5. Update the security incident management processes

• Ensuring the security of the personal data of natural persons belonging to the EU are at the core of the GDPR guidelines.

• Article 33 lays down that in case of a personal data breach the controller shall without delay (not more than 72 hours) notify the personal data breach to the supervisory authority. The controller has an obligation to document the data breaches, its effects and the remedial action taken.

• Under Article 34, when there is personal data breach, the controller has the responsibility to communicate this breach to the data subjects without undue delay.

6. Working of the Data Protection Impact Assessment (DPIA)

• Article 35 provides for data protection impact assessment which is done by the controller to assess the impact of the processing of data especially if a new processing technique is used and the risk to the rights and freedoms of the natural persons is higher.

• Article 36 lays down an obligation on the controller to consult the supervisory authority prior to the processing in case there is a higher risk present.

7. Appointment of a Data Protection Officer

Articles 37,38 and 39 are the provisions which are dealing with the appointment and functioning of the data protection officer.

8. Displaying legitimate interest as to why the Personal Data is being collected and how the company intends on using it

• Recital 47 under the GDPR explains that legitimate interest could exist:

i. Where there is a relevant and appropriate relationship between the data subject and the controller in situations such as where the data subject is a client or in the service of the controller.

ii. The processing of personal data strictly necessary for the purposes of preventing fraud also constitutes a legitimate interest of the data controller concerned.

iii. The processing of personal data for direct marketing purposes may be regarded as carried out for a legitimate interest.

The implementation of GDPR ensures that there is transparency and the personal data is safeguarded. Hence the Regulations mandates that disclosures are made to the data subject as to the purpose of collecting the data.

9. Transferring personal data outside the European Economic Area (EEA)
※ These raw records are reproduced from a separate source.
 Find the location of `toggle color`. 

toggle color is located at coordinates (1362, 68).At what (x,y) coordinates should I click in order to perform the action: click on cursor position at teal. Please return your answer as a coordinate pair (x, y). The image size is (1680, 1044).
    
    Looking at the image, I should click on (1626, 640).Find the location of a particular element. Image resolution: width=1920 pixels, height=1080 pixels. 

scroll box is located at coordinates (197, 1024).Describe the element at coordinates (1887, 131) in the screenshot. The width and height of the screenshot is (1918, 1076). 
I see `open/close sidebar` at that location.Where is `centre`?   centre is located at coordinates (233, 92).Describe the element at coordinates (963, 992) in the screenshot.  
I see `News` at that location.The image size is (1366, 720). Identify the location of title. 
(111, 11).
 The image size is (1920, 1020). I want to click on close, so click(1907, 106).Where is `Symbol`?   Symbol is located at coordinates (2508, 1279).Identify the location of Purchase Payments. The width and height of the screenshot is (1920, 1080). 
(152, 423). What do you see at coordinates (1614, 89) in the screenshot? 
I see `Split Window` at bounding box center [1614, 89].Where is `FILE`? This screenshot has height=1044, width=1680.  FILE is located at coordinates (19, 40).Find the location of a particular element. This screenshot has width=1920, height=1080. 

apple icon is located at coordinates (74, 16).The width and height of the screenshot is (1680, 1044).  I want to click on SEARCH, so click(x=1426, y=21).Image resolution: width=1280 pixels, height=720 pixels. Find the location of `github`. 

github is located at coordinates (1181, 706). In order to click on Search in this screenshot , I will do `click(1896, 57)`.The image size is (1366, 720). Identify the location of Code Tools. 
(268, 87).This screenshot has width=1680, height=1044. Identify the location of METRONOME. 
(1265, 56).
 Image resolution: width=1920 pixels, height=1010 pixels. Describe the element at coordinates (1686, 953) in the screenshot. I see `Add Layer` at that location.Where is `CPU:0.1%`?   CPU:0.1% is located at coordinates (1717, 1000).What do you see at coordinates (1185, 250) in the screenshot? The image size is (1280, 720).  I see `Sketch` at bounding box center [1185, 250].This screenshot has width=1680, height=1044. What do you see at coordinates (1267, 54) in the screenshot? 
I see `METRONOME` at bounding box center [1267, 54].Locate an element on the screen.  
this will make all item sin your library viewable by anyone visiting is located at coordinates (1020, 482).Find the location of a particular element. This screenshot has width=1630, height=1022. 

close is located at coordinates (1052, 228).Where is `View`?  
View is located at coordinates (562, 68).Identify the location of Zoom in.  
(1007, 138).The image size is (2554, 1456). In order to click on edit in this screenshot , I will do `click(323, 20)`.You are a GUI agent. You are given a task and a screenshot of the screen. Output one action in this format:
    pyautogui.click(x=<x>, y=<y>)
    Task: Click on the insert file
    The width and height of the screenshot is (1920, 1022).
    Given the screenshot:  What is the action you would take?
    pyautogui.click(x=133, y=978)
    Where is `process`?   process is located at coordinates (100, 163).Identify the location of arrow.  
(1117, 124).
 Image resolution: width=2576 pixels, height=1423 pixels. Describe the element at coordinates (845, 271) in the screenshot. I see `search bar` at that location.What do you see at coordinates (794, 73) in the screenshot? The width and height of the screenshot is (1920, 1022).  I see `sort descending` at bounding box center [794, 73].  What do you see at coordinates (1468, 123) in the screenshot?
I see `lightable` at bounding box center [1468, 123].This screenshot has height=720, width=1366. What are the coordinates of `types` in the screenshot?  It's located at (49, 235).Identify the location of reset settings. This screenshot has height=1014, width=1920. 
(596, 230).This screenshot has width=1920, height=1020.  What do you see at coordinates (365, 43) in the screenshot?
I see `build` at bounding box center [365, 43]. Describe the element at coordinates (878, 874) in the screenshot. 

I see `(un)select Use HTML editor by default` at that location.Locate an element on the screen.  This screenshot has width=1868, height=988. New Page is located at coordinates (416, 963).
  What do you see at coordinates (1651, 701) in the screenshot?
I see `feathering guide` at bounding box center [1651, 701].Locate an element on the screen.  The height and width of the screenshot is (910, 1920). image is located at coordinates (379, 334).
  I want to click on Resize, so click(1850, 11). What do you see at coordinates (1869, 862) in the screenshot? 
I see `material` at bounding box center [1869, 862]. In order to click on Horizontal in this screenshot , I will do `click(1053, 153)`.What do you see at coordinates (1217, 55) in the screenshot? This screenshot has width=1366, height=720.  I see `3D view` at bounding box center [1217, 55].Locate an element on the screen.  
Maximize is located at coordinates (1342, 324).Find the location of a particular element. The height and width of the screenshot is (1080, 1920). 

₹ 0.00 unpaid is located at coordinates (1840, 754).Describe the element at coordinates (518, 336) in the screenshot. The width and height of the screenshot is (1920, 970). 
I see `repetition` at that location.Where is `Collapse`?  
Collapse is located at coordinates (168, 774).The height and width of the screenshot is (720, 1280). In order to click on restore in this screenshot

If personal data transfers take place outside the EEA the data controller must inform individuals in the privacy policy and specify mechanisms which will be used to protect the same.

10. Policy language

Privacy policies should be clear and easy to understand by individuals who have no knowledge of privacy law. There should be a translation of the policy to the relevant local language made available if the website targets users of different countries.

Conclusion

The compliance requirements will be significantly simpler and easier if the Data Protection Bill (2019) is passed and the provisions in the Bill are accepted as adequate by the EU for the protection of personal data. In the eventuality of this acceptance, India stands to gain a lot of benefits. It will have a positive impact on the IT sector and it will also ensure that the personal data of her citizens are protected.Therefore, companies having business interest in EU should take comprehensive look at evolving their data protection practices not just to be GDPR compliant but also in preparation for a more stringer data protection regulatory framework likely to be introduced in India in the near future.